Efficacy of Evolocumab on Cardiovascular Outcomes in Patients With Recent Myocardial Infarction: A Prespecified Secondary Analysis From the FOURIER Trial

Author Affiliations
  • 1TIMI Study Group, Division of Cardiovascular Medicine, Brigham and Women’s Hospital, Harvard Medical School, Boston, Massachusetts
  • 2Cardiology Division, Geneva University Hospitals, Geneva, Switzerland
  • 3Division of Cardiology Città della Salute e della Scienza, Department of Medical Sciences, University of Torino, Turin, Italy
  • 4Department of Medicine, Cardiology and Intensive Care Medicine and Sigmund Freud University, Medical School, Vienna, Austria
  • 5Lady Davis Carmel Medical Center, Haifa, Israel
  • 6Hospital de Santa Cruz, Lisbon, Portugal
  • 7Amgen, Thousand Oaks, California
  • 8Sydney Medical School, National Health and Medical Research Council Clinical Trials Centre, University of Sydney, Sydney, Australia
  • 9National Heart and Lung Institute, Imperial College London, London, United Kingdom
  • 10Oslo University Hospital, Ulleval and Medical Faculty, University of Oslo, Oslo, Norway
  • 11Deputy Editor, JAMA Cardiology
JAMA Cardiol. Published online May 20, 2020. doi:10.1001/jamacardio.2020.0882
Key Points

Question  What is the efficacy of evolocumab in patients with a low-density lipoprotein cholesterol level of 70 mg/dL or greater (or non–high-density lipoprotein cholesterol level of 100 mg/dL or greater) and recent (past 12 months) myocardial infarction (MI) treated with maximally tolerated high-intensity statin?

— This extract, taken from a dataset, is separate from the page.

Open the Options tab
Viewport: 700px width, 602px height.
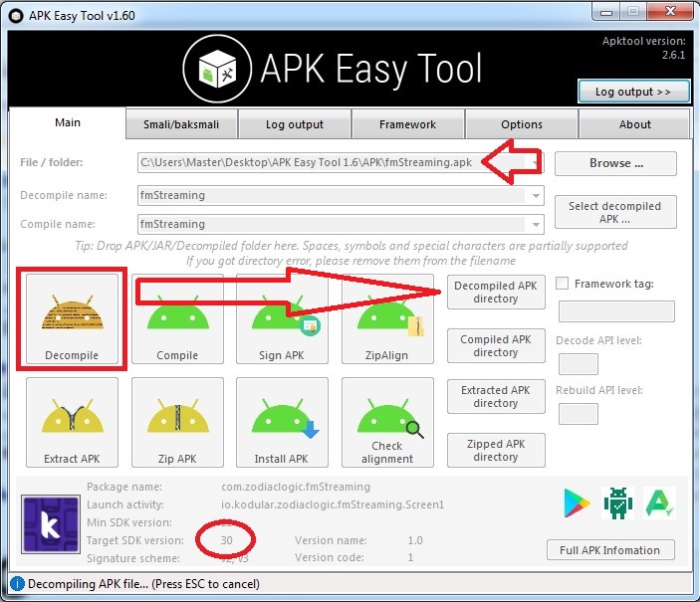tap(522, 124)
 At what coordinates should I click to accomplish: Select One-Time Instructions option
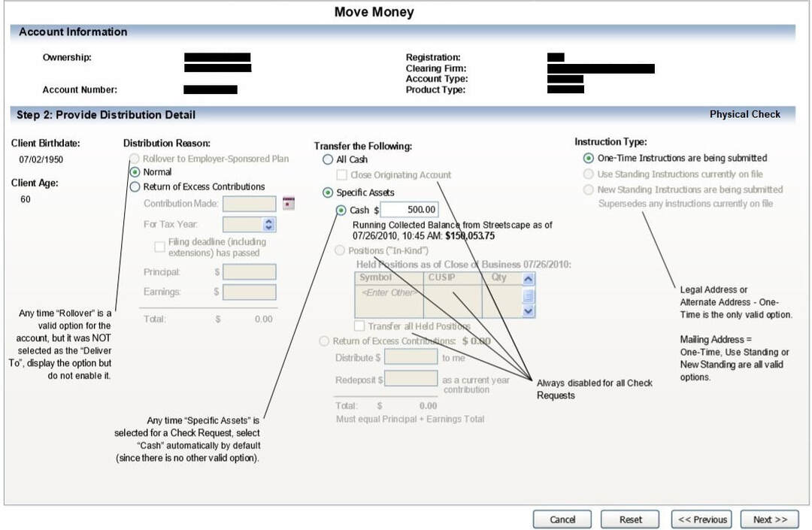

Findings  In a prespecified secondary analysis from the Further Cardiovascular Outcomes Research With PCSK9 Inhibition in Subjects With Elevated Risk (FOURIER) trial in the subgroup of 5711 patients with a recent MI, evolocumab significantly reduced the risk of the composite outcome of cardiovascular death, MI, stroke, unstable angina, or coronary revascularization by 19%, with a number needed to treat over 3 years of 27.

Meaning  Our findings support the 2018 American Heart Association/American College of Cardiology Multisociety Guideline on the Management of Blood Cholesterol recommendations to intensify lipid-lowering treatment in patients with a recent MI.

Abstract

Importance  The 2018 American Heart Association/American College of Cardiology Multisociety Guideline on the Management of Blood Cholesterol identified patients with recent (past 12 months) myocardial infarction (MI) as very high risk, in whom a PCSK9 inhibitor is reasonable to add to maximally tolerated statin combined with ezetimibe if their low-density lipoprotein cholesterol level is 70 mg/dL or greater or non–high-density lipoprotein cholesterol level is 100 mg/dL or greater.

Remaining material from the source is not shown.